[START OF EXCERPT]

Vectorized vs Devectorized
Want to share your content on R-bloggers? click here if you have a blog, or here if you don't.
This gist from @hadley has been on my mind for some time. This was already a follow up of this post from @johnmyleswhite. The problem was that sugar vectorised code suffered a performance penalty compared to devectorised code. This is particularly troubling me because the whole point of sugar is to have nice syntax without paying the price of the abstraction.
The code using sugar looks like this:
void rcpp_vectorised() { NumericVector a = NumericVector::create(1, 1); NumericVector b = NumericVector::create(2, 2); NumericVector x(2); for (int j = 0; j < 1e6; ++j) { x = a + b; } }
and the devectorised version, using a manual for loop:
void rcpp_devectorised() { NumericVector a = NumericVector::create(1, 1); NumericVector b = NumericVector::create(2, 2); NumericVector x(2); for (int j = 0; j < 1e6; ++j) { for (int i = 0; i < 2; ++i) { x[i] = a[i] + b[i]; } } }
So we have two NumericVector
a
and b
of length 2
that we assign into another NumericVector
of length 2
. Here are benchmark results from Hadley's gist:
microbenchmark( rcpp_vectorised(), rcpp_devectorised(), unit = "s") # Unit: seconds # expr min lq median uq max neval # rcpp_vectorised() 0.012043 0.012308 0.012453 0.012580 0.01319 100 # rcpp_devectorised() 0.000837 0.000848 0.000865 0.000887 0.00101 100
So quite a difference indeed. There were a few reasons for this difference. The first reason was that sugar needed some modernisation. In the next release of Rcpp11
, we've made progress in that direction and some sugar expression directly control how to apply themselves into their target vector. This differs from historic implementations (as found e.g. in Rcpp
) which was entirely based on operator[]
.

[END OF EXCERPT]
[START OF INFORMATION SUPPLIED]

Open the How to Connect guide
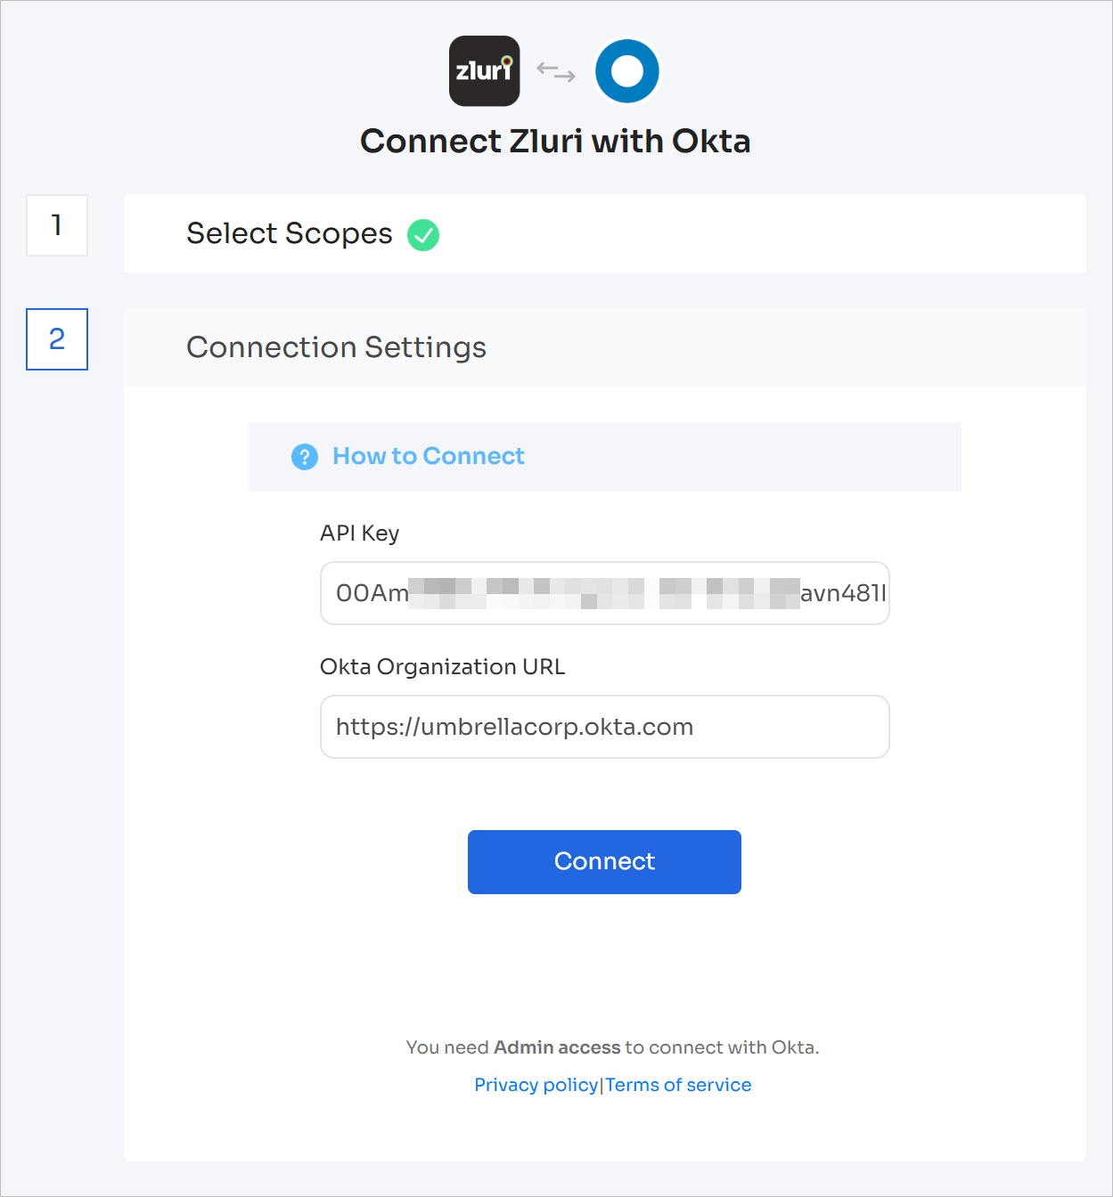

[END OF INFORMATION SUPPLIED]

- **WORK TO COMPLETE**
[A] Summarize the Rcpp post in two sentences.
[B] Duplicate the passage of the Rcpp post from "Vectorized vs Devectorized" up to and including "of the abstraction.".
The listing has nothing to do with the Rcpp post.

- **THE REPLIES**
[A] The Rcpp post compares sugar vectorized code, which assigns a + b from two NumericVectors of length 2 into another, with a devectorized version using a manual for loop, and Hadley's benchmark shows the vectorized version is much slower (median 0.012453 versus 0.000865 seconds). One reason was that sugar needed modernization, so in the next Rcpp11 release some sugar expressions directly control how they apply themselves into their target vector, unlike historic implementations based entirely on operator[].

[B]
Vectorized vs Devectorized
Want to share your content on R-bloggers? click here if you have a blog, or here if you don't.
This gist from @hadley has been on my mind for some time. This was already a follow up of this post from @johnmyleswhite. The problem was that sugar vectorised code suffered a performance penalty compared to devectorised code. This is particularly troubling me because the whole point of sugar is to have nice syntax without paying the price of the abstraction.